What is expected — Everything in the listing below from the line containing "Send Inquiry (70, 367)" through the line containing "Focus Technology Co., Ltd. (90, 2548)" must be repeated exactly; the remaining lines are not wanted.
*** Exercise materials Section Begins ***
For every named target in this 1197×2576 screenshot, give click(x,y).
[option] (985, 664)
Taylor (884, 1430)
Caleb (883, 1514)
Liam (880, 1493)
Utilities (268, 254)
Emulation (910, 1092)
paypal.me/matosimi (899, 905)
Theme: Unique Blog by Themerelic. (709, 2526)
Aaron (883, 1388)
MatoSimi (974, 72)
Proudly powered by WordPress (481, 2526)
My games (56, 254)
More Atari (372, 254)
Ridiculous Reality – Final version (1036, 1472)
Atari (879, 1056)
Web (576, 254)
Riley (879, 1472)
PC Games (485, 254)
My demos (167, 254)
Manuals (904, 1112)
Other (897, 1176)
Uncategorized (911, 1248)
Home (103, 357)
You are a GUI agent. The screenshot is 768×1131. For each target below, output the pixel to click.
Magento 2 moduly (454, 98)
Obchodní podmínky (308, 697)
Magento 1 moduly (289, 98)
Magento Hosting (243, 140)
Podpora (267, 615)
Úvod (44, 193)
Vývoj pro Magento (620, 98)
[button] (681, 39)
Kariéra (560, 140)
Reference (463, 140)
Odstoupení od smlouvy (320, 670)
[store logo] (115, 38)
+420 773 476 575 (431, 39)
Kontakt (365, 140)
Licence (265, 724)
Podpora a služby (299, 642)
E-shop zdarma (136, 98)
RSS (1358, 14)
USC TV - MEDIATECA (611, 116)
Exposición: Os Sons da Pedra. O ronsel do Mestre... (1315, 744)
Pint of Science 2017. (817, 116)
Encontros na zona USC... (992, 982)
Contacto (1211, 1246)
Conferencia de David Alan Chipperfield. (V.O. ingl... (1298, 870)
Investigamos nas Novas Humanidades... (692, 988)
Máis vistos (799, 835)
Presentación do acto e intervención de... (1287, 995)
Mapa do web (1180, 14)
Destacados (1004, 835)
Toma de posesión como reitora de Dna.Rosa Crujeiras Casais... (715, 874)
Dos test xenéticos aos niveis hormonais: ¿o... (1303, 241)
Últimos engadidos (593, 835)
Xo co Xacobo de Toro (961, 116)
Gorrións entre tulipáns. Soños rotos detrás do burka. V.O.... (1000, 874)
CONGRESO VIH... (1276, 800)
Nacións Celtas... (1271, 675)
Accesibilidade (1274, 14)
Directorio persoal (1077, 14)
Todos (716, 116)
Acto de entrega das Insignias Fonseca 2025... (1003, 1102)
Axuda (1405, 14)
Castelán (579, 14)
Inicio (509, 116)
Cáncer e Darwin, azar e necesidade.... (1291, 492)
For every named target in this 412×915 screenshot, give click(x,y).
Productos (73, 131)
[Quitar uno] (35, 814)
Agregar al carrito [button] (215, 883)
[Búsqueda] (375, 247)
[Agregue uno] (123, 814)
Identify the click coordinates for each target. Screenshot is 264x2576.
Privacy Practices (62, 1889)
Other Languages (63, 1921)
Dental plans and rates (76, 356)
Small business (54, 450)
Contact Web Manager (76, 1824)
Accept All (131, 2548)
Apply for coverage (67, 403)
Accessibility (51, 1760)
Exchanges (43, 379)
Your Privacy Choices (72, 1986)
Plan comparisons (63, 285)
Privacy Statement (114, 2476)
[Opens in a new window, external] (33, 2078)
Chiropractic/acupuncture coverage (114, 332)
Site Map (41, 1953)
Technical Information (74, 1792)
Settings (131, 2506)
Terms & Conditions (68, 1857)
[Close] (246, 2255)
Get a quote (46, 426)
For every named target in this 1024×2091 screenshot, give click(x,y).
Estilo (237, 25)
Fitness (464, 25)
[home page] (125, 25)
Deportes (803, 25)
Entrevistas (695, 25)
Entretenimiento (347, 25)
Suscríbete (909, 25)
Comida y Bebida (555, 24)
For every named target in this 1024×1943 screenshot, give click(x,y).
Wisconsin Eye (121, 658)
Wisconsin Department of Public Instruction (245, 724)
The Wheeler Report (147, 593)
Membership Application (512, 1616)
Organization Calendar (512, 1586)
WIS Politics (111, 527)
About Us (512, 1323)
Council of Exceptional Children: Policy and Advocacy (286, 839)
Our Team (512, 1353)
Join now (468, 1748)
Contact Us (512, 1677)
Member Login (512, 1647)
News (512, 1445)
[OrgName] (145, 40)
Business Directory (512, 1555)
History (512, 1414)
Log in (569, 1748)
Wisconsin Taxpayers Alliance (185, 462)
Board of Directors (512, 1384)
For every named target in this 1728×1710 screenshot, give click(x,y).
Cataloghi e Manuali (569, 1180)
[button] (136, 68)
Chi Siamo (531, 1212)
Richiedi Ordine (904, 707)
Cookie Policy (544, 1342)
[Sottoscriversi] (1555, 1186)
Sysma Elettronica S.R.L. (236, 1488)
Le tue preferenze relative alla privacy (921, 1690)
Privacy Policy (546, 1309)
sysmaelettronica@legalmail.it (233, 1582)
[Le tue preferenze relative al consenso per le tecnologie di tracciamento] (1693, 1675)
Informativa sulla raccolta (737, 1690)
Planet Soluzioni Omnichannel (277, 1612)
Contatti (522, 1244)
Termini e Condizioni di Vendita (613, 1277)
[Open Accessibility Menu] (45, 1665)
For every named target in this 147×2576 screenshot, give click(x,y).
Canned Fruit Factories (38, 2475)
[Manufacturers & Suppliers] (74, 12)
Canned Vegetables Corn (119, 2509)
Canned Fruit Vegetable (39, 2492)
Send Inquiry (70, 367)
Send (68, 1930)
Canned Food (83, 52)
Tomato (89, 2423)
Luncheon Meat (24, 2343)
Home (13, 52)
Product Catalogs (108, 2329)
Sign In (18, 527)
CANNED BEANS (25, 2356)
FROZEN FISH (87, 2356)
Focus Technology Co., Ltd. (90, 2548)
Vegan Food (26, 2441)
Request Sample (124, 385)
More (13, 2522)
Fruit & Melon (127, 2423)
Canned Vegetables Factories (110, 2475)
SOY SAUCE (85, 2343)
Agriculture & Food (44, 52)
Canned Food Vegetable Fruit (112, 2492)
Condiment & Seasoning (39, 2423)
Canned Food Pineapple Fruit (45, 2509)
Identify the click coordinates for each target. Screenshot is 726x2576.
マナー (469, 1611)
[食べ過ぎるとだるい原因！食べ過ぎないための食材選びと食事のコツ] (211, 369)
*** Exercise materials Section Ends ***
Exercise response —
Send Inquiry (70, 367)
Send (68, 1930)
Canned Food (83, 52)
Tomato (89, 2423)
Luncheon Meat (24, 2343)
Home (13, 52)
Product Catalogs (108, 2329)
Sign In (18, 527)
CANNED BEANS (25, 2356)
FROZEN FISH (87, 2356)
Focus Technology Co., Ltd. (90, 2548)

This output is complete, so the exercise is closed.